Politicians sentenced to ineligibility under the Clean Record Law (nº 134/2010) must remain banned from the polls for a maximum of eight years from the date of their conviction, as defined in the complementary bill (nº 192/2023) approved this Wednesday (21) by the Senate’s Constitution and Justice Committee (CCJ). The text will now be analyzed by the plenary of the House.
Currently, the period of ineligibility is eight years from the end of the sentence for common crimes against life, money laundering, criminal organization, drug trafficking, among others. In the case of less serious electoral crimes or administrative misconduct, ineligibility lasts for the entire term of office and for an additional eight years after the end of the term in which the politician was convicted.
Authored by Congresswoman Dani Cunha (União-RJ), the text introduces a series of other changes. Among them, it establishes a 12-year limit of ineligibility, even if the person has several convictions. The text also defines that the changes should apply to cases of ineligibility already defined, and not only to future convictions.
The project also excludes ineligibility for cases in which the politician is convicted of abuse of political or economic power by the Electoral Court without there being “serious behavior capable of implying the revocation of registration, diploma or mandate”.
The rapporteur of the matter, Senator Weverton (PDT-MA), justified that the current legislation provides for different periods of ineligibility. “It may happen that a parliamentarian impeached by the respective Legislative House becomes ineligible for a period of eight years or even for 15 years,” he wrote.
The senator added that, with this new law, “the period of ineligibility becomes a single one, of eight years, which will be counted from the date of the decision that decrees the loss of the elective mandate, or from the date of the election in which the abusive practice occurred, or from the date of conviction by a collegiate body or from the date of resignation from the elective office, as the case may be”.
Justification
Senator Weverton responded to criticism that the bill seeks to facilitate the return of politicians with criminal records.
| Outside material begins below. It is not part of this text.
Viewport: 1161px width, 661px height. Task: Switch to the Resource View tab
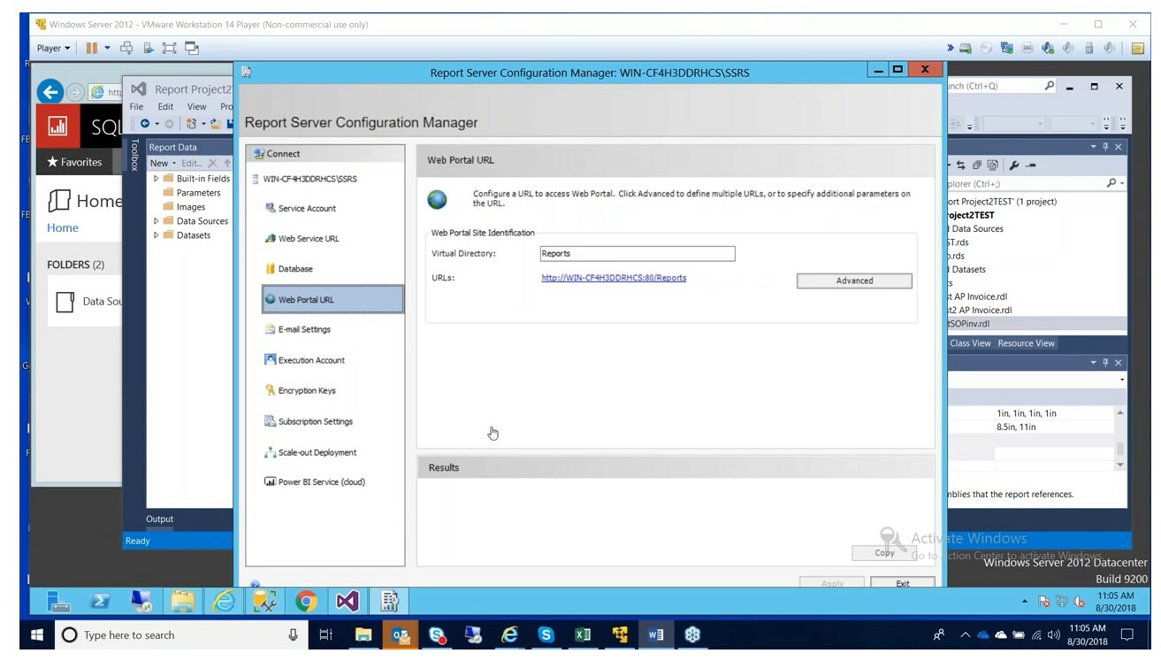click(1026, 343)
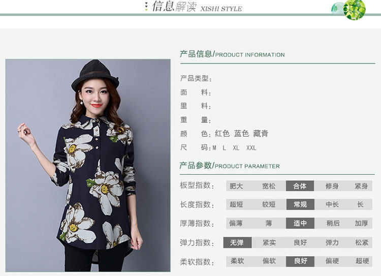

The parliamentarian argued that the bill only corrects cases in which the terms are indefinite due to the incompleteness of the process.
“There are cases that have gone on for 14 years and have not been judged. He has been out of the running for ten, 12 or 15 years, and one day, when the court decides the case, he will begin serving an eight-year sentence. This is unbelievable,” he explained.
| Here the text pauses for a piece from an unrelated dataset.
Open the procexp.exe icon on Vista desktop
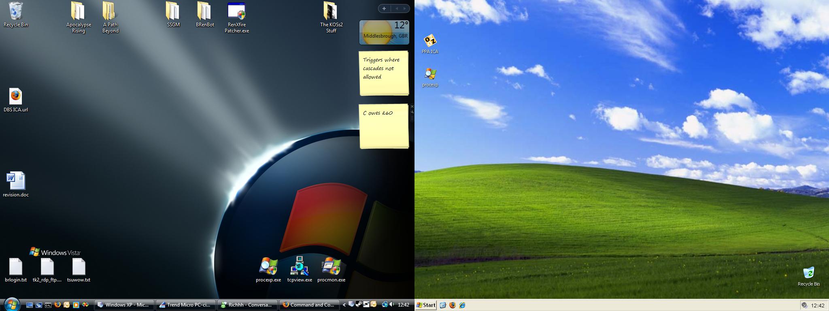This screenshot has width=829, height=311. pos(268,267)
No senator spoke out against the text. The president of the CCJ, Davi Alcolumbre (União-AP), defended the changes.
“Perhaps we are removing from politics many men and women who would like to collaborate. If there was some mistake, some misinterpretation of the legislation that led to that conviction, it is natural that there should be a reasonable period of time for that person to serve that sentence, and not an indefinite period, with no date for completion,” he considered.